🤖 AI Summary
In response to the growing challenge of identifying high-quality research outputs amid an exponential increase in academic publications, this paper proposes a large language model (LLM)-based evaluation framework integrating domain-aware retrieval and latent reasoning mechanisms. Methodologically, we design a domain-adaptive literature retrieval module to mitigate knowledge obsolescence; develop a context-aware, progressive reasoning mechanism to deeply model research motivation, methodological novelty, and cross-cutting contributions; and introduce a multi-stage ranking optimization strategy to enhance discriminative accuracy. Our framework achieves significant improvements over existing state-of-the-art methods on two authoritative benchmark datasets. Deployed in a real-world paper recommendation system, it serves over 8,000 users, with individual papers attaining more than 10,000 views—demonstrating strong practical efficacy and scalability in production environments.
📝 Abstract
With the rapid and continuous increase in academic publications, identifying high-quality research has become an increasingly pressing challenge.
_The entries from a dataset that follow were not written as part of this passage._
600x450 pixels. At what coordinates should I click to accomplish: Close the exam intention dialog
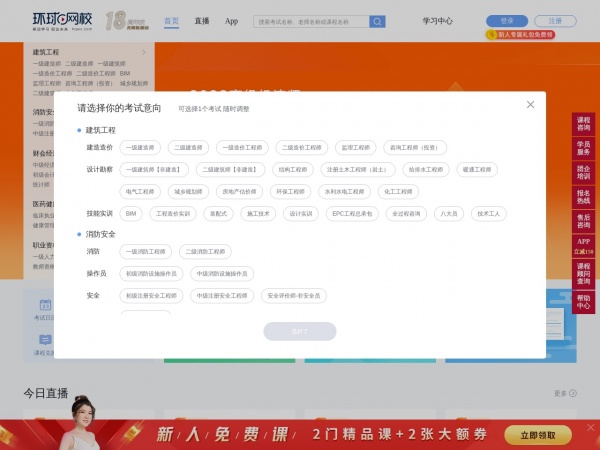pyautogui.click(x=530, y=105)
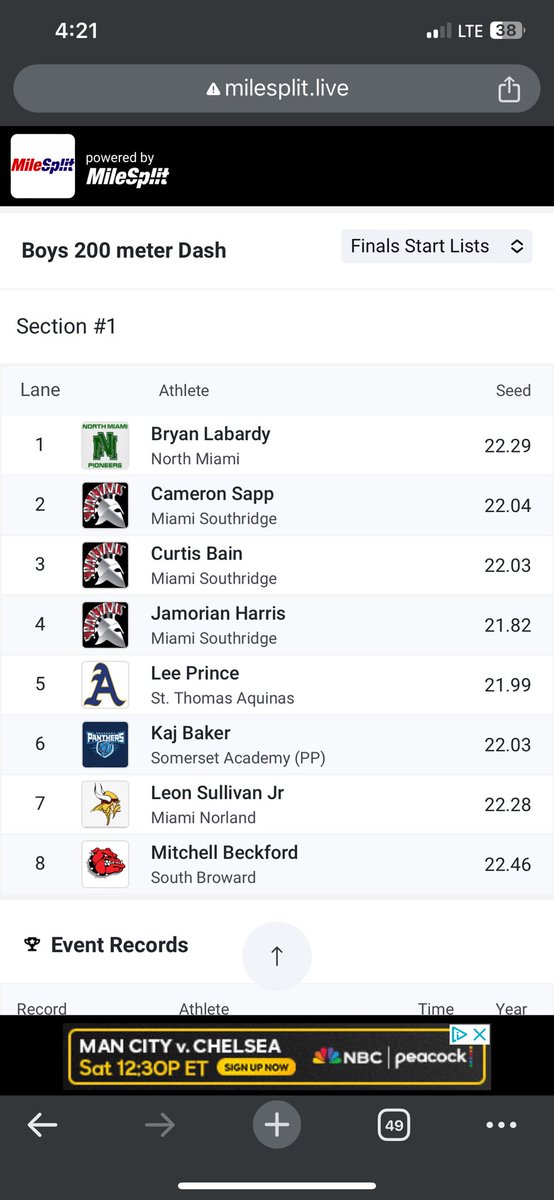The image size is (554, 1200).
Task: Close the ad with the X icon
Action: pos(480,1035)
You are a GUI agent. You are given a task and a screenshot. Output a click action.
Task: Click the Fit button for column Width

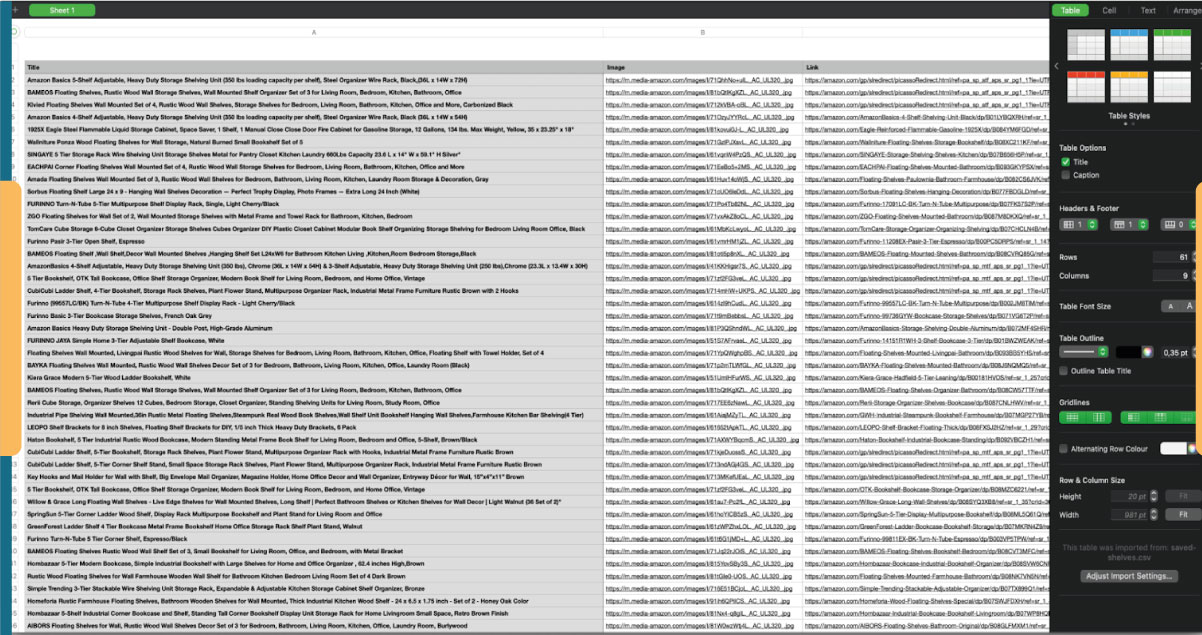tap(1183, 514)

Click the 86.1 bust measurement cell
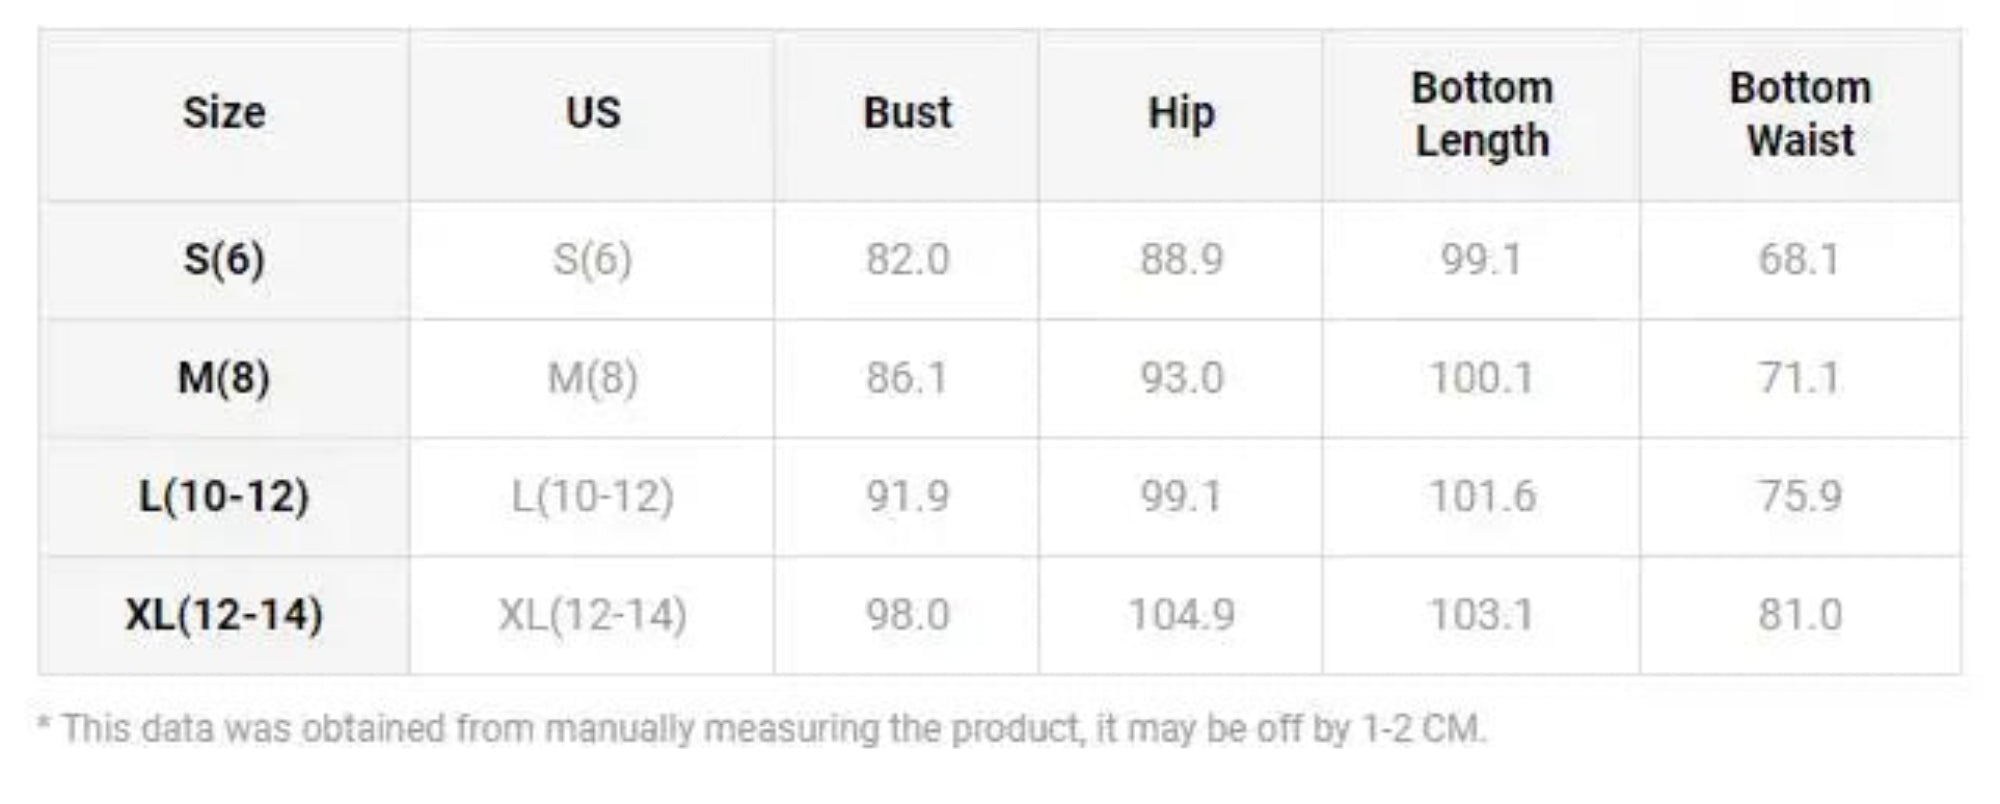(x=907, y=378)
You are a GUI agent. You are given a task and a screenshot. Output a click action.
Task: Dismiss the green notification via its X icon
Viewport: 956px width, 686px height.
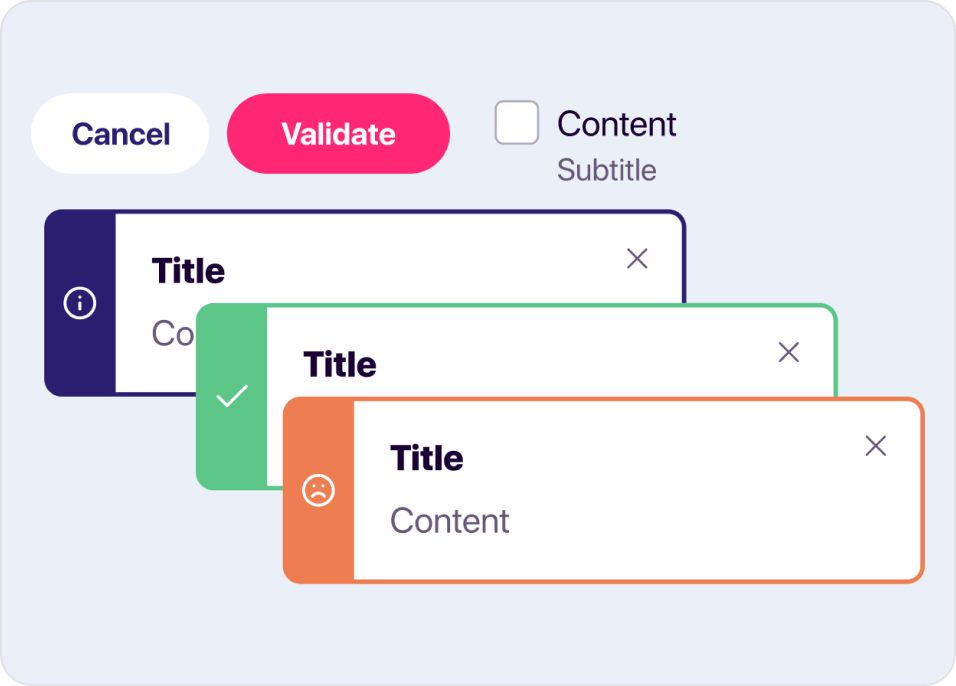[788, 352]
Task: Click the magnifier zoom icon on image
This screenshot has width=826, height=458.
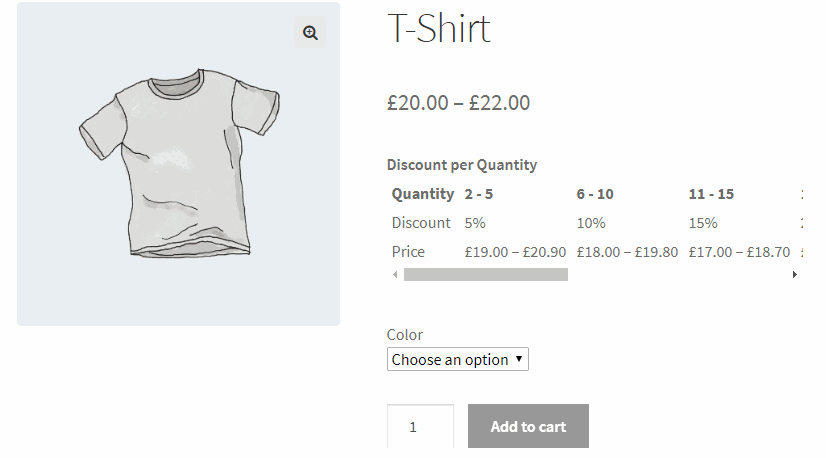Action: (x=310, y=33)
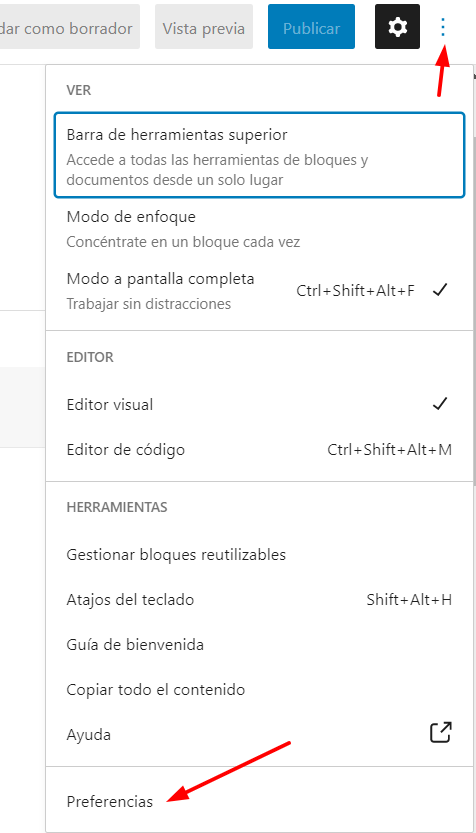Open the settings gear panel
This screenshot has height=833, width=476.
coord(397,27)
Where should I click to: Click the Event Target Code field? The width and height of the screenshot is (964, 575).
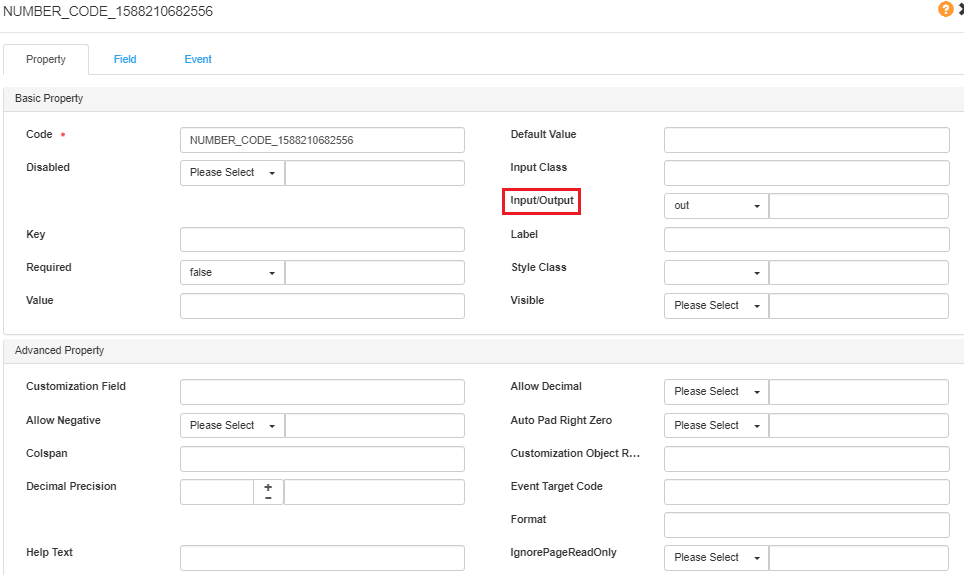click(x=806, y=492)
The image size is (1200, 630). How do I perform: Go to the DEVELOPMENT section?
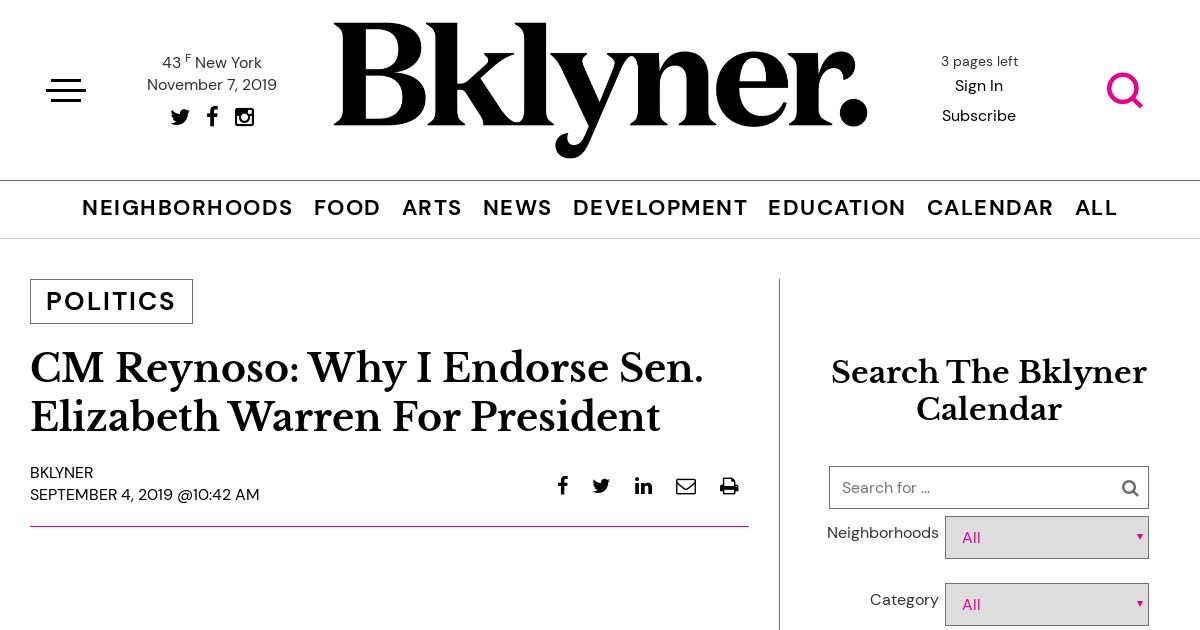660,208
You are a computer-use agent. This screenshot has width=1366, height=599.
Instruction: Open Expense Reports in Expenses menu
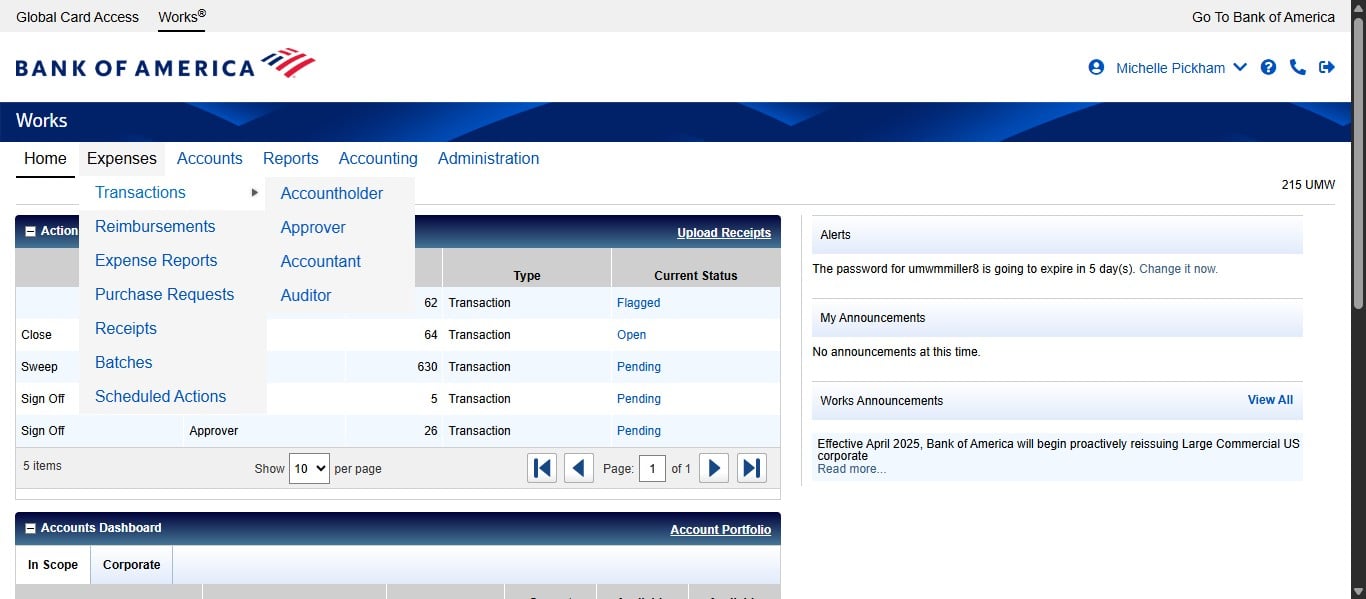156,260
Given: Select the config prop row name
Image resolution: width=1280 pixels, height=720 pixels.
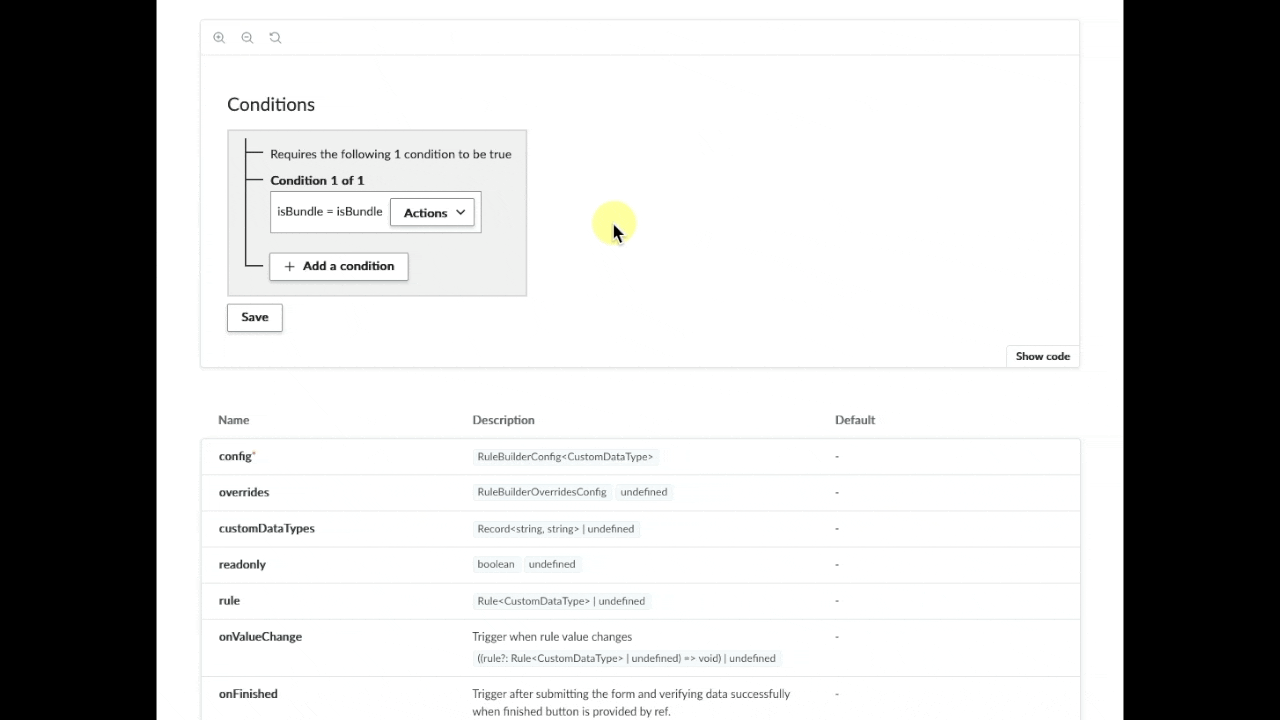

While recent methods leveraging Large Language Models (LLMs) for automated paper evaluation have shown great promise, they are often constrained by outdated domain knowledge and limited reasoning capabilities. In this work, we present PaperEval, a novel LLM-based framework for automated paper evaluation that addresses these limitations through two key components: 1) a domain-aware paper retrieval module that retrieves relevant concurrent work to support contextualized assessments of novelty and contributions, and 2) a latent reasoning mechanism that enables deep understanding of complex motivations and methodologies, along with comprehensive comparison against concurrently related work, to support more accurate and reliable evaluation. To guide the reasoning process, we introduce a progressive ranking optimization strategy that encourages the LLM to iteratively refine its predictions with an emphasis on relative comparison. Experiments on two datasets demonstrate that PaperEval consistently outperforms existing methods in both academic impact and paper quality evaluation. In addition, we deploy PaperEval in a real-world paper recommendation system for filtering high-quality papers, which has gained strong engagement on social media -- amassing over 8,000 subscribers and attracting over 10,000 views for many filtered high-quality papers -- demonstrating the practical effectiveness of PaperEval.